LONG-TERM EFFECTS Research continues to better characterize the long-term health effects of SARS-CoV-2 infection, formally referred to as post-acute sequelae of SARS-CoV-2 infection (PASC) and commonly referred to as “long COVID.” Researchers from St. Louis, Missouri (US), published an analysis of morbidity and mortality risk in the 6 months following infection. The study, published in Nature, included data from more than 73,000 COVID-19 patients treated in the US Department of Veterans Affairs health system and compared them with nearly 5 million non-COVID-19 patients within the system. The researchers found that mortality risk among COVID-19 patients beyond the first 30 days of illness was nearly 60% higher, corresponding to 8.39 excess deaths per 1,000 individuals at the 6-month point. The excess deaths among hospitalized COVID-19 patients was even higher (28.79).

The researchers also observed a statistically significant increase in outpatient care and use of certain treatment drugs, including opioid and non-opioid pain medications, among COVID-19 patients.

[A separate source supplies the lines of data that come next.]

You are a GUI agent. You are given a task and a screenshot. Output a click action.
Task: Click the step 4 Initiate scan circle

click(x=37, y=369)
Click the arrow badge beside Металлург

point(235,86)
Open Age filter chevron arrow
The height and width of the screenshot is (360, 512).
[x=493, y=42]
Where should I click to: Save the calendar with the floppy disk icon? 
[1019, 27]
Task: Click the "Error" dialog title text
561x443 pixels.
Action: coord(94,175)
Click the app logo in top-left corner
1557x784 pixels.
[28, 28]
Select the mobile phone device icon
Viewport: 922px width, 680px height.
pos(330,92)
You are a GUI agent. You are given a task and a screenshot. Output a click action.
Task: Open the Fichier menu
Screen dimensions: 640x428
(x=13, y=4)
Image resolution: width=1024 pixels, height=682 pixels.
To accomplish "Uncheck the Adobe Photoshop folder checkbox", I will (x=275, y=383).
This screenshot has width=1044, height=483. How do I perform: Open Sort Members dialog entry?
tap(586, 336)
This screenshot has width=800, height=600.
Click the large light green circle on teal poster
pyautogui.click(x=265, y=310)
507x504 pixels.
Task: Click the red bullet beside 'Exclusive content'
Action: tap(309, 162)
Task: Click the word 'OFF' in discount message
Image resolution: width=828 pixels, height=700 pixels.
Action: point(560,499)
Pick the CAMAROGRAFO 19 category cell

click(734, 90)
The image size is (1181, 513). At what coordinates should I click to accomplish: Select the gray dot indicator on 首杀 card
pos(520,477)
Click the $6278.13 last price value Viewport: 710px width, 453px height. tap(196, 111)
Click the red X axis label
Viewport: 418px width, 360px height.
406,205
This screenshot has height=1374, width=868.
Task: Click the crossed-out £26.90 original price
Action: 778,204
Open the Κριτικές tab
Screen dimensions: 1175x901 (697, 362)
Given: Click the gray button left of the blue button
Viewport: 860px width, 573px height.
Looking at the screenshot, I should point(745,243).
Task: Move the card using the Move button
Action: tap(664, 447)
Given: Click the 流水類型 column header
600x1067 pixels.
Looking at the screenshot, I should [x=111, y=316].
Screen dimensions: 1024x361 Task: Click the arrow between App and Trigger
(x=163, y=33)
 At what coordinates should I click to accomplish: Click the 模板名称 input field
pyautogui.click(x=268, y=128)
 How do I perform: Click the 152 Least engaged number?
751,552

The use of beta blockers and opioid analgesics was nearly 10 times higher among COVID-19 patients when compared with non-COVID-19 patients. The study presents detailed results for more than 75 conditions and medications associated with COVID-19. Notably, many of the statistically significant results remained when compared against seasonal influenza patients. This appears to be the largest study of its kind to evaluate the long-term health effects of SARS-CoV-2 infection.

HOMELESSNESS & VACCINATION As the US moves toward increased SARS-CoV-2 vaccine coverage among a majority of adults, current vaccination efforts aim to address at-risk and vulnerable populations, such aspersons experiencing homelessness. Public health officials are facing vaccine refusal and hesitancy among the entire US population, but they face additional policy and logistical challenges—such as the added complexity of a multi-dose regimen—when creating outreach plans for persons experiencing homelessness. Reaching adequate coverage among this population will require joint task forces, community-level outreach, information and education campaigns geared at addressing vaccine willingness, and establishing mobile vaccination teams to meet residents where they are. For example, theCity of San Francisco implemented mobile teams to serve homebound adults and people living in congregate facilities. Community members and non-profit organizations are collaborating to provide food and other incentives at vaccination events to increase accessibility and awareness of the SARS-CoV-2 vaccine.